§ **About this exercise**: Report each line of the entries below that includes "beside".

Records contained in a dataset
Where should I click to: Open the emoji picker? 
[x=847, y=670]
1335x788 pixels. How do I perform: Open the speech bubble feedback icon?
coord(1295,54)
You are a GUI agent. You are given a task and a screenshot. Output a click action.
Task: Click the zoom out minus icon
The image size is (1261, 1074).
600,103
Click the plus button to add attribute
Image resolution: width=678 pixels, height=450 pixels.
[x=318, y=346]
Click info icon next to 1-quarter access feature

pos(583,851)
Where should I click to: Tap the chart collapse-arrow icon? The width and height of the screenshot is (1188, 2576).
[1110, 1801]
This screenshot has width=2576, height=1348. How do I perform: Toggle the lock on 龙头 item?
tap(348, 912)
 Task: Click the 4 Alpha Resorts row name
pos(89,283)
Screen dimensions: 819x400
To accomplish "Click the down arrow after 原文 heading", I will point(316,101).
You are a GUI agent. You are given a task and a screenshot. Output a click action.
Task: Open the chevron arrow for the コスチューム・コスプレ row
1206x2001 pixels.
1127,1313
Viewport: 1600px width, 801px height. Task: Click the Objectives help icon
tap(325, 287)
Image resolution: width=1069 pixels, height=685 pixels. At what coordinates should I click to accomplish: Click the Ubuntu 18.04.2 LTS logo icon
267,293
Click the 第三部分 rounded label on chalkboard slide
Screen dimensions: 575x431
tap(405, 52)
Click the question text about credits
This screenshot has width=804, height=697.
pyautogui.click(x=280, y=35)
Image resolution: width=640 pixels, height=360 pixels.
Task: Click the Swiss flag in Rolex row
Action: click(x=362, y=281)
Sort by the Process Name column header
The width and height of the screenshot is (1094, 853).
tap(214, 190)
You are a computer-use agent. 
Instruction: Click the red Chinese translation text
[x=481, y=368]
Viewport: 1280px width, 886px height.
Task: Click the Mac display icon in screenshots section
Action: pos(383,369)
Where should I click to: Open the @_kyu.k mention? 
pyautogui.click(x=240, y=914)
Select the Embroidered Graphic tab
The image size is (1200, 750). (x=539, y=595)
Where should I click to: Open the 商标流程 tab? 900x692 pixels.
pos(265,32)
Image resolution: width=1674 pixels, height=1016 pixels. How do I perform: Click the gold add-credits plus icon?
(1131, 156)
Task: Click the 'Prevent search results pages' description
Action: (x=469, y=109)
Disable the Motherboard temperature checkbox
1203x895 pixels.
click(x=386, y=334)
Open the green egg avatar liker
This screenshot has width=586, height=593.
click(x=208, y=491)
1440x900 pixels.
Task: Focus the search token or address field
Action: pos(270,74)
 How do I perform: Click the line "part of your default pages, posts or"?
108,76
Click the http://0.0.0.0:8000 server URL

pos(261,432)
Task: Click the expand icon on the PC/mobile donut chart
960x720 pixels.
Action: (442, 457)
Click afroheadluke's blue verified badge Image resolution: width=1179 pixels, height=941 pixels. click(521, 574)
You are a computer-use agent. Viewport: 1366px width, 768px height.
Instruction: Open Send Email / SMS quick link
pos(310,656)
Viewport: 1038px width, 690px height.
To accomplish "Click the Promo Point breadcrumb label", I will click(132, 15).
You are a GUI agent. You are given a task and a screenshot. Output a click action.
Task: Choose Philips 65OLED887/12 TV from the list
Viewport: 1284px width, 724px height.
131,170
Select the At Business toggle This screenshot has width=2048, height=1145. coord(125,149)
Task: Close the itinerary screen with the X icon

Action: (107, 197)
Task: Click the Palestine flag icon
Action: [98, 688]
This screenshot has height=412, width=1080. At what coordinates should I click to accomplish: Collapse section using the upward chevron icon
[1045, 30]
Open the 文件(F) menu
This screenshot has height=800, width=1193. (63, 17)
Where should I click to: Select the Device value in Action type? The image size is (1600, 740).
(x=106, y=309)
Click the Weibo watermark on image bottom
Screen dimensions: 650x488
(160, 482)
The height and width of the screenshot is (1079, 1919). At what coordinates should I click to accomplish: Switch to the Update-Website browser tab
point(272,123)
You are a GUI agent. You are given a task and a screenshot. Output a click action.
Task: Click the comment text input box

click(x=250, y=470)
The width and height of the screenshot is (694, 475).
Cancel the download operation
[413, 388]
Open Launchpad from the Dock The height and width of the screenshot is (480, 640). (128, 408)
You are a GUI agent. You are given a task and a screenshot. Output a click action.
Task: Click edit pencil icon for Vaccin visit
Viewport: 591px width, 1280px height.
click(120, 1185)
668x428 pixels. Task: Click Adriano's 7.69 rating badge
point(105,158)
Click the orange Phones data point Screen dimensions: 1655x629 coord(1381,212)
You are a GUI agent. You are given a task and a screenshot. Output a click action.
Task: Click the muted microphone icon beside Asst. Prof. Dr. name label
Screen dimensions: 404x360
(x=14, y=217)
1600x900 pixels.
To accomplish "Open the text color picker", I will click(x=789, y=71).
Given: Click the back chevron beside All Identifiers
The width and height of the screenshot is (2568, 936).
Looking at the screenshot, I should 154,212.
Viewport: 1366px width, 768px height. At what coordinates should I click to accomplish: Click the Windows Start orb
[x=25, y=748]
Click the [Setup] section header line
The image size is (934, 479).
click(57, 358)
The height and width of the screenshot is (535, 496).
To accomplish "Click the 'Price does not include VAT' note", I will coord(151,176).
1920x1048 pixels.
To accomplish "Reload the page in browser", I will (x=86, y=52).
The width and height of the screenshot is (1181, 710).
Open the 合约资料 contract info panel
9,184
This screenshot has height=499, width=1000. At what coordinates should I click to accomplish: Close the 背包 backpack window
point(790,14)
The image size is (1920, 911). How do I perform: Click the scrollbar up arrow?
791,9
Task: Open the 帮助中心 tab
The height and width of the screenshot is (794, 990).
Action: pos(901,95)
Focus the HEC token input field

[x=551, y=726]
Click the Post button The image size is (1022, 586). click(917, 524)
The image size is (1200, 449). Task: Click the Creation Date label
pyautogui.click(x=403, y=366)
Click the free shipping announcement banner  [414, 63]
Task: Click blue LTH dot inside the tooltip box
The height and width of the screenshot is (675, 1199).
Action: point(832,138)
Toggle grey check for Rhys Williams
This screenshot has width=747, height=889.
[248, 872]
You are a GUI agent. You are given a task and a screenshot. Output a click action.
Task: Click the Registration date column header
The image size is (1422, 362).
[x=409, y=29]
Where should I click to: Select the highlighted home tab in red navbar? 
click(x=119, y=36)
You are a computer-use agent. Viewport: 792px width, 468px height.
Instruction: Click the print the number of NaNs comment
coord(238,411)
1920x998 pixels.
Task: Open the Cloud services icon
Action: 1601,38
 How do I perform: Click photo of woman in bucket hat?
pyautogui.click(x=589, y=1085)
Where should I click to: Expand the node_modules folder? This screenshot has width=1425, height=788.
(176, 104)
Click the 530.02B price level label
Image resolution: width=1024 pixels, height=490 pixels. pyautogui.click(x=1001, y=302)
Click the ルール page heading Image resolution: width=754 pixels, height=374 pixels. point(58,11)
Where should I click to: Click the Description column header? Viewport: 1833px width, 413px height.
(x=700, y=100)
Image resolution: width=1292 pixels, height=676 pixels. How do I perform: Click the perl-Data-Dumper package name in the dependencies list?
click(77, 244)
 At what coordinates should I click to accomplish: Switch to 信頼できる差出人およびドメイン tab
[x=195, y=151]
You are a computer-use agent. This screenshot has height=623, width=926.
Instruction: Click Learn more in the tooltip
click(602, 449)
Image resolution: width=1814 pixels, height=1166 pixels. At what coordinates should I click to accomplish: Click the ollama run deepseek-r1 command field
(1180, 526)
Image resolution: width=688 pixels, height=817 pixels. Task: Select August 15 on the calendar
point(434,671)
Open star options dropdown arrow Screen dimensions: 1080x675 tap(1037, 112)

§ **Exercise output**:
Task: Click the muted microphone icon beside Asst. Prof. Dr. name label
Given: Click the back chevron beside All Identifiers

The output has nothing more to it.